The 207 has excellent NCAP safety protection credentials - five stars for adult occupants (versus the 206's four), four for child occupants (206 - n/a) and three for pedestrians (206 - three). Cabin material quality is much higher in all trim levels over the equivalent 206 and outside noise is well suppressed. But all this comes at a price as the engines to power the 207 are the same as the 206's.

This results in all but the 110PS 1.6 diesel feeling 'underpowered-to-gutless', depending on the engine output.

Two forthcoming units developed with BMW (and destined for the new Mini) should help. A 150PS 1.6 petrol arrives in October and a 115PS 1.6 replacing the current 110PS 1.6 comes in early 2007.

Beyond the engines, the electrically-assisted steering feels reasonable if slightly detached and

artificial, gearbox occasionally notchy, ride decent and handling fine, if not class-leading. The driving position including pedals felt fine to this 6'1" driver helped by now standard rake and reach steering wheel - but we'll have to wait and see how the right-hand drive models 'translate'.

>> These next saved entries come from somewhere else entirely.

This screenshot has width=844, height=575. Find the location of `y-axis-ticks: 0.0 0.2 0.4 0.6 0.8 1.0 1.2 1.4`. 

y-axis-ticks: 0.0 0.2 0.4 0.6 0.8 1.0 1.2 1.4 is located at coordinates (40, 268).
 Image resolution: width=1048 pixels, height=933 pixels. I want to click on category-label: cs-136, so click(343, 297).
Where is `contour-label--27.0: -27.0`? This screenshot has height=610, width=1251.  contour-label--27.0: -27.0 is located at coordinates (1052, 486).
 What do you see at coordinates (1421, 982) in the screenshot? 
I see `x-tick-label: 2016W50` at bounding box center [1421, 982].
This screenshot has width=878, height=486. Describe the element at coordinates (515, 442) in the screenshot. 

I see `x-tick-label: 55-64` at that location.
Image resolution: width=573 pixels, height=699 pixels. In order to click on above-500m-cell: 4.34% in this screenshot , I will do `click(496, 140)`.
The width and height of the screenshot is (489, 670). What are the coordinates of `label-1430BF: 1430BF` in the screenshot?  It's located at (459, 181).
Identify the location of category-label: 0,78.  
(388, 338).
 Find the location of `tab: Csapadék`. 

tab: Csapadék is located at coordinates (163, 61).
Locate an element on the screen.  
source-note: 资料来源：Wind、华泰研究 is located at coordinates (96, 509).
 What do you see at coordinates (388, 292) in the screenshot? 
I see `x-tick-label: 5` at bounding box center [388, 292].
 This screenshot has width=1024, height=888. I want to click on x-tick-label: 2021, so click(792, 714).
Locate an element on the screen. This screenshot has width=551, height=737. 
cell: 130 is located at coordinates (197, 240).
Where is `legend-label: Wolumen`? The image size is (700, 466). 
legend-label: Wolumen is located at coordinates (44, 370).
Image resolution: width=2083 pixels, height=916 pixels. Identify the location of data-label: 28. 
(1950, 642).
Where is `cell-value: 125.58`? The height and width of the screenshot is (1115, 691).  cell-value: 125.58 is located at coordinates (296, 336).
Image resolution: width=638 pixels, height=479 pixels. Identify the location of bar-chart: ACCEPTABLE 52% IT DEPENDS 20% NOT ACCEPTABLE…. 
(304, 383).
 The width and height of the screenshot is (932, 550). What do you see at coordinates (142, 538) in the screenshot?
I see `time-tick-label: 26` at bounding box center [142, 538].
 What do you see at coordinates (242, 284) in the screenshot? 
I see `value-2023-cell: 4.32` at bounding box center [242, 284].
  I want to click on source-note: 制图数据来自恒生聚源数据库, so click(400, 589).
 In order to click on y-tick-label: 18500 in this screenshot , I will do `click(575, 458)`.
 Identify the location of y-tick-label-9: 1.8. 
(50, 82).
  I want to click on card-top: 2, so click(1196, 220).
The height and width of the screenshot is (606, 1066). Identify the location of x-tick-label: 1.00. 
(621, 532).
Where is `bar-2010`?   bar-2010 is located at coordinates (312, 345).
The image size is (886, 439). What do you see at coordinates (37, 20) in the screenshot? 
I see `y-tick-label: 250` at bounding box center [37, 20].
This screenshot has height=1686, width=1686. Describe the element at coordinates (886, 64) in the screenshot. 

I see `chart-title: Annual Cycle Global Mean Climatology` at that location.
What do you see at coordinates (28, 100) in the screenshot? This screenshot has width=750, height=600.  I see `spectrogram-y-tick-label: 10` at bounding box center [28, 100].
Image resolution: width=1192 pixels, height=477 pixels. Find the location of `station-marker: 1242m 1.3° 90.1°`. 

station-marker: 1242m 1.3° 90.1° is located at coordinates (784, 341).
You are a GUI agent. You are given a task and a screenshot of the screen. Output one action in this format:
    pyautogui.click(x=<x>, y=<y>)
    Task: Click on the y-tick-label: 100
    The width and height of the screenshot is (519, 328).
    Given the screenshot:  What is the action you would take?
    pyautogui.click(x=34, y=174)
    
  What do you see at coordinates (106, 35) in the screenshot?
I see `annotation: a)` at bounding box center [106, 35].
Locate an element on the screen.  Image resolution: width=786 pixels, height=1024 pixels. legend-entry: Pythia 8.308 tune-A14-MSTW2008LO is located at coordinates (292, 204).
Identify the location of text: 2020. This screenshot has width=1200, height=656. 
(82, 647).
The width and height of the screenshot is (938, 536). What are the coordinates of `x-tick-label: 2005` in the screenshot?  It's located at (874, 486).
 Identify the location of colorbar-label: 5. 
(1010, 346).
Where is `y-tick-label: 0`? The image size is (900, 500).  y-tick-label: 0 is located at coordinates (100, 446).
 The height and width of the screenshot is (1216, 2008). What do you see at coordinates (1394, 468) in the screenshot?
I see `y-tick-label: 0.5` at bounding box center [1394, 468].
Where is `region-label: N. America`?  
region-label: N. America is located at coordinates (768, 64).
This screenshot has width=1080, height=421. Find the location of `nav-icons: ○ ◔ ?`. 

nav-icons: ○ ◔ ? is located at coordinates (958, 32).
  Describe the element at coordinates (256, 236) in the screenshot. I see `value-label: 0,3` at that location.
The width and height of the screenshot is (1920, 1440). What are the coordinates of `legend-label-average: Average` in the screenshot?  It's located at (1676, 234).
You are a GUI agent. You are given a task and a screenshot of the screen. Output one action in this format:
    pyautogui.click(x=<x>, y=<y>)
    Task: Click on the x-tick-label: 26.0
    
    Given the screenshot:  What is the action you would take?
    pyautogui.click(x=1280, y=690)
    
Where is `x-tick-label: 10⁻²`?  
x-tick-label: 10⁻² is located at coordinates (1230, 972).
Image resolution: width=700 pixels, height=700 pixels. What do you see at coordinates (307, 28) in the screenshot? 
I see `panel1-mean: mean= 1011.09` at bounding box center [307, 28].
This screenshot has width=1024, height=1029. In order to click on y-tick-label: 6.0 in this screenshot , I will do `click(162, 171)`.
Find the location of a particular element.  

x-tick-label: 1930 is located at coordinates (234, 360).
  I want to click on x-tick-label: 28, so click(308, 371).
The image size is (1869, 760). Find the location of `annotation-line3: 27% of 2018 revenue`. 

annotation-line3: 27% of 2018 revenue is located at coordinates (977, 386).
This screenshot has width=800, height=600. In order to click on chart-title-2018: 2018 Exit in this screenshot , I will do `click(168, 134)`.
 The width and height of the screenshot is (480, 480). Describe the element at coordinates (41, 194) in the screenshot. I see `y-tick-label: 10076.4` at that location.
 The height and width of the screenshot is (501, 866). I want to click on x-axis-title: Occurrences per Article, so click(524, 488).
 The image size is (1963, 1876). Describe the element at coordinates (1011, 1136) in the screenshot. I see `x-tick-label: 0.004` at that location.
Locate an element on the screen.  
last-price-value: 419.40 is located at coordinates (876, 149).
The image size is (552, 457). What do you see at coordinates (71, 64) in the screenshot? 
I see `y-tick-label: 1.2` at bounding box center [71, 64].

Interior room all round is up on the 206 and the full length sunroof makes the space feel more airy still. While rear headroom is good, legroom is only okay if you put knees either side of the front seat. Further body styles - SW and CC plus auto transmission, stop/start technology and finally a 172PS 1.6 GTi will boost the range in 2007 but meantime, stick to the 110PS diesel or wait for the new BMW petrols.